One wishes to measure only the iron available to the plants. An acid
digestion might catch iron which is normally not available. Several
people have claimed that the test they use requires an extended wait
to obtain results with EDTA. Check the Archives. Personally I think
that the Emperor has no clothes, but then I'm not a fashion expert.
Craig Bingham suggested using one of the Hach kits with a potassium
persulfate digestion to oxidize the chelating agent. It would be best
to read his post on this.

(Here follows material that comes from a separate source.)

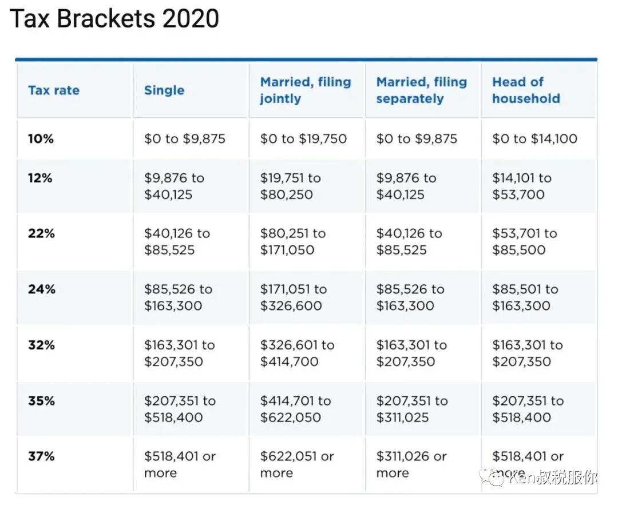Viewport: 618px width, 505px height.
Task: Click the 12% tax rate row label
Action: (40, 178)
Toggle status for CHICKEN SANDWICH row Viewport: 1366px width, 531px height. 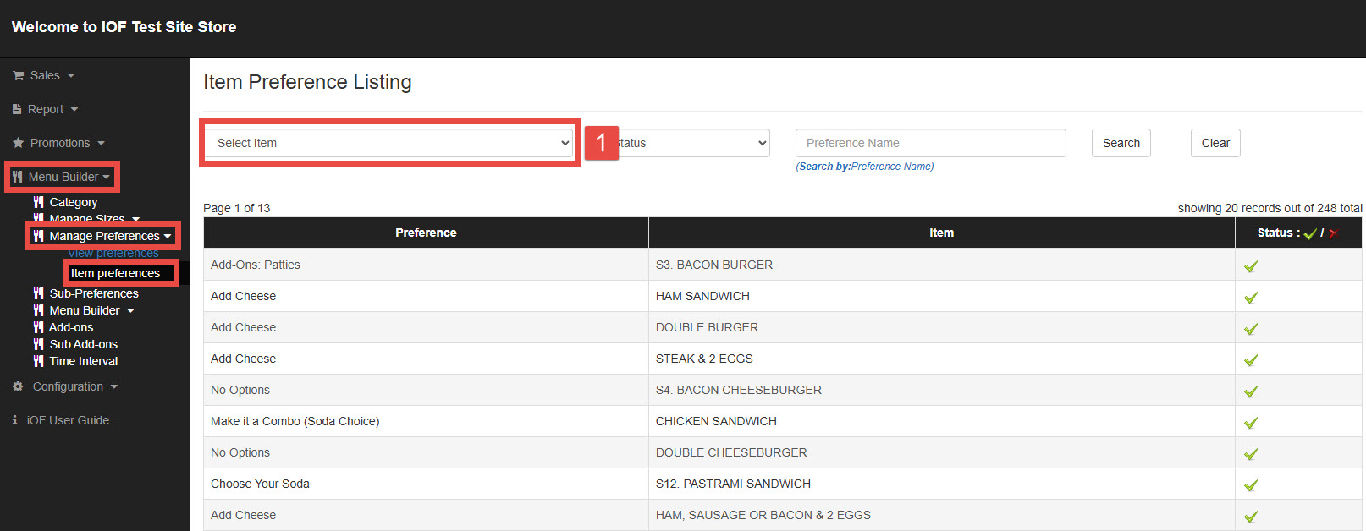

I'd love to test for iron, but like you, I
am unsure of what each is measuring.
 
>BTW I have experimented with this.  The LaMotte kit won't detect iron in
>a sample of FeNaEDTA at 1:10,000, which is about 10 ppm iron, or 100
>times what you want in the tank.

Someone has mentioned this in a previous post.

>Question 1:
>
>EDTA, however, is not what the commercial chelated trace mixes seem to
>use.  Does anyone know for sure what they do use?  (And, if it's a
>4-letter abbreviation, what the _name_ is?)  (And how does the strength
>of the complex compare with EDTA?)

The following are found in various micronutrient mixes.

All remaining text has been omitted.